In the end, if it’s not your job to do something and it’s a minor task, what’s the harm in doing it? During certain events, you need to learn to prioritize tasks so that you get your job done because at the end of the day, you are still responsible for getting your job done. If you’re pulled aside to work on solving a problem and you know that you can solve the problem quickly, then by all means, help out. People these days need to start helping out one another without any reasonable cause.

One thought on “Code of conduct

  1. Hi Don. We havent talked in a long time. but after i read this i wanted to ad another reason why the “its not your job” is used. Due to the fact that it is the IT department responsibility to fix not anyone elses. They are trained and know what to do. I know you are but its beyond the point. But take this into considerations. Let’s say this worker with the virus still has it, and one of his friends come(Not You Don) and has little to no troubleshotting skills.
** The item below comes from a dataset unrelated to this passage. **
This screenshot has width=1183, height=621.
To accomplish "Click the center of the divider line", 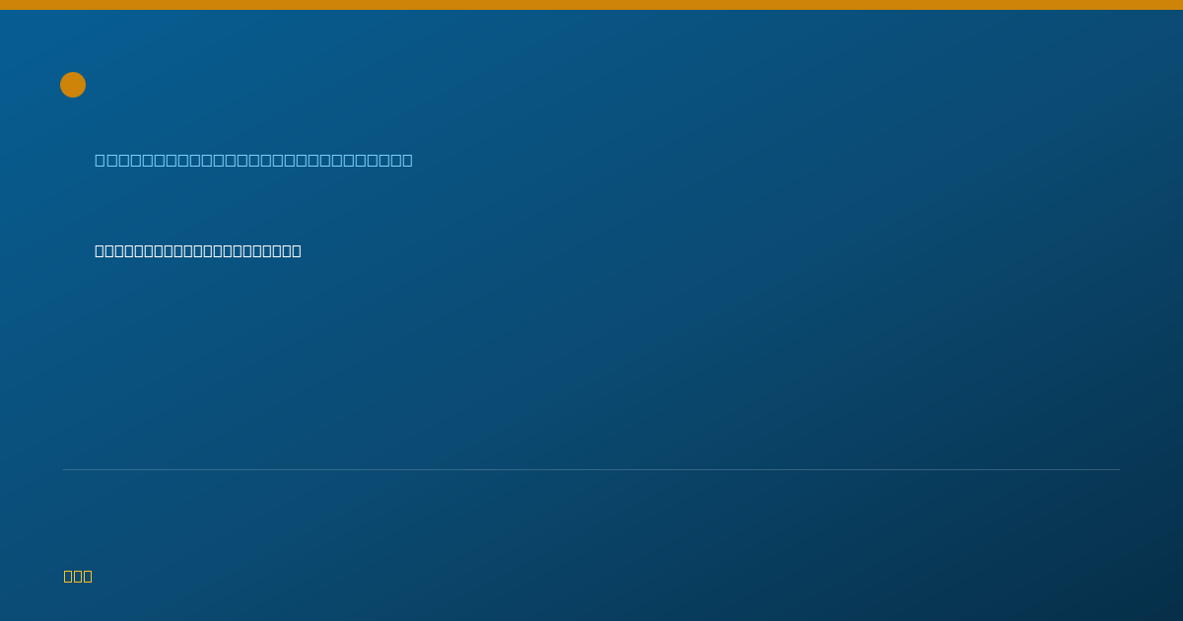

He trys to fix it but in stead of fixing it he does what u warned, spreads it to the rest of the network. Then everyone furious and then they search for what caused it and it traces to the 1st workers computer and they find out that the 2nd worker did it. There’s were the “It’s not your job” is not an insult but a warning. Now hes responsible for not doing his job and gets punished. I understand how you felt i had almost exactly the same situation but i wasnt called out on “its not your job” because i was at my friends house and his dad caused the problem who also knows nothing on the subject. I went over to his house and went on the computer and the same virus was on but it actually was the “AntiVirus 2009” program running on the computer. But i knew it was bad cause comon block everything your doing, i rememeber i was trying to install AVG free edition on his computer cause i thought it would get rid of it and i had to refresh IE tons of times to try to go on the internet. But he warned me not to go on, but he knows me and he knows that i wont screw it up more, and i got it cleaned up with AVG and i keep tabs on his comp now, but ya thats it.